“Fit for 55”: diplomats prepare for negotiations on transport legislation
With the positions on the European “Fit for 55” legislation for climate action now largely defined, the European Parliament and the Council will begin negotiations on the legislative package in the coming months. The results of this interinstitutional stand-off will shape EU transport policy for decades to come.
In this article, EURACTIV examines the most important elements of the upcoming discussions for the aviation, maritime transport and road transport sectors: What are the proposals? Where are the different actors at? What should be the friction points?
While clean aircraft powered by electricity and hydrogen remain a distant goal, the short-term solution to reduce aircraft emissions is the deployment of sustainable aviation fuels (CAD).
As part of the “ReFuelEU Aviation” initiative, all aircraft refueling at EU airports will be required to use a specified percentage of CAD mixed with kerosene. This percentage will increase approximately every five years until 2050.
Parliament and the Council have agreed on their position on this issue, with negotiations due to start in September.
Discussions between the institutions should focus on two questions: what percentage of CAD would it be realistic to ask for? What exactly constitutes a CAD?

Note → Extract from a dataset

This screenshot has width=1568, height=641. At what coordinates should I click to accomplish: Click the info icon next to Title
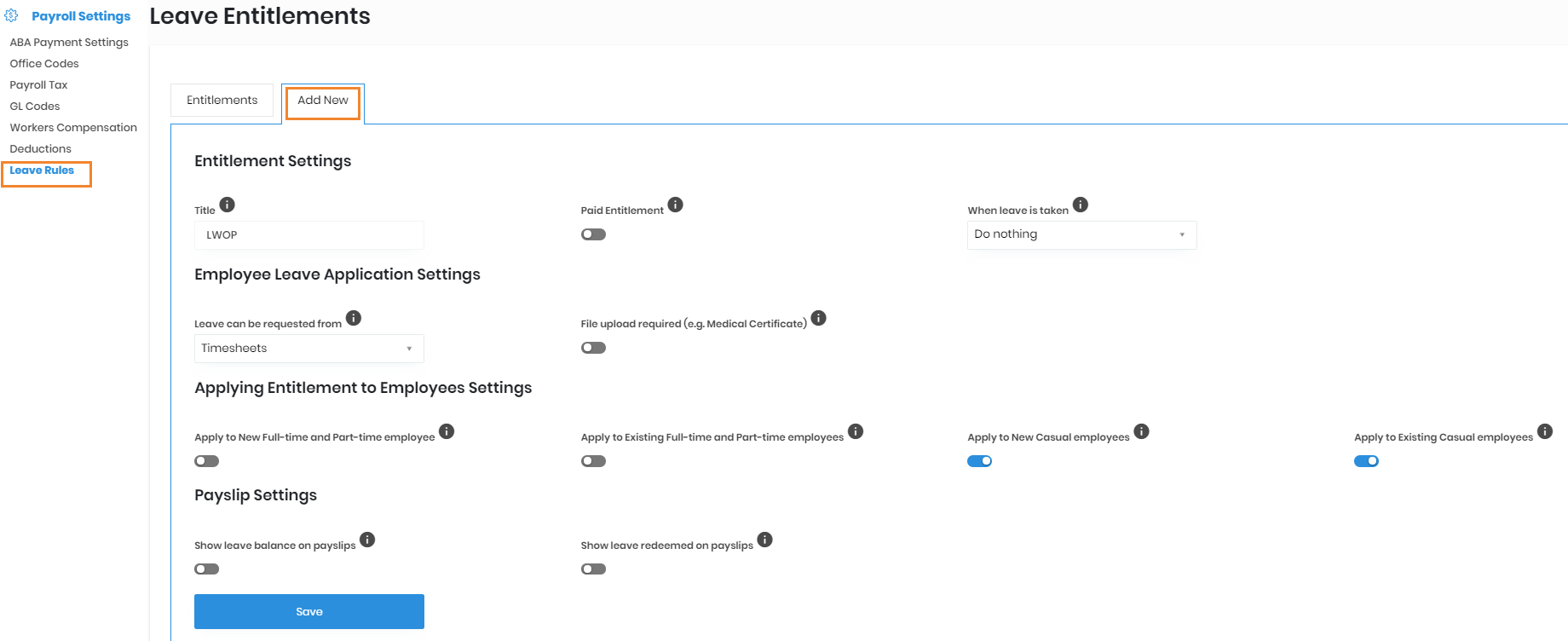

While Parliament wants 85% of kerosene to be made up of CAD by 2050, the Council is sticking to the Commission’s initial proposal, namely a target of 63%. Opinions also differ on the raw materials for advanced biofuels and those produced from waste that should be given the green light to meet fuel demand while ensuring sustainability.
Discussions on the emissions trading system (ETS), which sets the price of carbon, will also be closely followed. Parliament wants all flights from the EU to be subject to the ETS, not just inter-EU flights as is currently the case. He also wants the free permits granted to airlines to reduce their ETS-related costs to be abolished by 2025.
At the same time, the bloc’s member states want flights to third countries to be covered by the United Nations CORSIA program, a carbon offset and reduction system for International aviation, which is much less strict than the European carbon market. They also set 2027 as the date for phasing out free permits from the carbon market.
The European Union’s efforts to decarbonize the maritime transport sector are focused on “FuelEU Maritime”, the sister legislation to the kerosene law « green » from the aviation sector.
Rather than imposing specific green fuels, the “FuelEU Maritime” initiative sets progressive targets to reduce the intensity of greenhouse gases contained in the fuel used on board ships.
According to its critics, the technology-neutral approach proposed by the European Commission will lead ship operators to choose the cheapest fuels to reduce emissions, namely liquefied natural gas (LNG) and biofuels, which environmental NGOs are opposed to.
Instead, environmental activists want lawmakers to encourage the adoption of green hydrogen and ammonia through the inclusion of mandatory multipliers and subgoals.
However, some industry players have refused to make the purchase of synthetic fuels mandatory, since the current low supply makes these fuels extremely expensive. The large-scale deployment of alternative fuels will also require EU ports to undertake major infrastructure changes.
Although the Member States decided on their position on the dossier at the beginning of June (largely agreeing with the Commission’s proposal), the European Parliament was slower to agree.
A lack of unity between the political groups led to the postponement of the vote of the Transport Committee to the end of September. The World Shipping Council, the leading trade association for the shipping industry, condemned the delay, saying the sector needs clarity to meet climate targets.
Perhaps the most important obstacle of the “Fit for 55” initiative has been overcome in the road transport sector: Parliament and the Council have indeed agreed to end the sale of petrol and diesel cars by 2035.
The decision to end the internal combustion engine is almost a foregone conclusion, much to the surprise of observers, who expected that countries with a significant automotive industry would reject the 2035 deadline.
However, the September trilogue negotiations are likely to be marked by a point of friction, namely the role of synthetic fuels.
A clause has been included in the Council agreement to oblige the European Commission to prepare a report by 2026 on the feasibility of technologies such as “plug-in hybrids” and the “carbon neutral fuels” to achieve the climate goals.
However, Parliament has made it clear that it does not see a place for synthetic fuels in road passenger transport, believing that they should be reserved for modes of transport that are difficult to electrify, such as the air and maritime sectors.
Given the de facto ban on polluting vehicles, it is to be expected that NGOs and industry lobbies will once again emphasize the need to increase the number of electric vehicle charging stations in the European Union.
At EU level, this issue is covered by the regulation on the deployment of an alternative fuel infrastructure (AFIR), which defines the rules applicable to fuel charging and distribution points on the main EU transport corridors (known as the TEN-T network). The vote on the AFIR is due to take place in October in the Parliament’s Transport committee, after being postponed in July.
In addition to “Fit for 55”, two other pieces of legislation should be the talk of the town in the coming months: the publication of CO2 emission standards for heavy goods vehicles and the long-awaited Euro 7 standard on air pollution from passenger vehicles.